☀️ AI Morning Minute: Compaction
AI agents can work for hours on a complex task. But they have a memory limit. Compaction is how they keep going.
Every AI model has a context window, a fixed amount of text it can hold in working memory at once. In a short conversation, that limit never comes up. But an AI agent working through a codebase for two hours, reading files, running commands, and tracking decisions, fills that window fast. Compaction is the mechanism that lets it keep going. Instead of hitting the limit and stopping, the agent compresses its own history into a summary and continues from there.
What it means
Compaction is an automatic context management process where an AI agent summarizes the older parts of its conversation history when it approaches its context window limit, replacing the full transcript with a condensed version so the session can continue. In Claude Code, compaction triggers when the context reaches roughly 95% of its token limit. The agent sends its conversation history to a separate model call with instructions to compress it into key facts, then resumes from that summary. You don’t see it happen.

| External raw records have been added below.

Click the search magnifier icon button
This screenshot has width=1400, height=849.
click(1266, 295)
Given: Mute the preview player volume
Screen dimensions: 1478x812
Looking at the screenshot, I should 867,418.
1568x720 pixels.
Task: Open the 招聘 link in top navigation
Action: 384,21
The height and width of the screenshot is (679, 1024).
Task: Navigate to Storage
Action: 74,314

At some point the agent is working from a compressed version of earlier decisions rather than the full record. Anthropic describes the goal as keeping active context focused and performant, not just staying under a token cap.
Why it matters
Without compaction, long agentic tasks would hit the context ceiling and stop, or require you to manually restart with a fresh summary. Compaction makes multi-hour sessions practical. Real-world reports put token cost savings at 50 to 60% in multi-phase workflows.
What survives compaction matters as much as the process itself. Project-level instruction files reload from disk and survive intact. But older decisions, nested instructions, and subtle preferences from earlier in the session can be summarized, truncated, or dropped. If something must persist, it needs to live in a durable file before compaction kicks in.
Compaction isn’t universally loved. Some developers run shorter, cleaner sessions to avoid it, arguing that a model working from a compressed summary is less reliable than one starting fresh. The tradeoff is real: longer sessions with compaction, or shorter sessions with manual handoffs.
Simple example
You’re three hours into a Claude Code session refactoring a large codebase. The agent has read dozens of files, made hundreds of tool calls, and tracked a running list of decisions. The context hits 95%. Compaction fires: the agent summarizes everything, clears the history, and picks up from the summary.
You keep working. But the detailed reasoning from hour one is now a paragraph, not a transcript.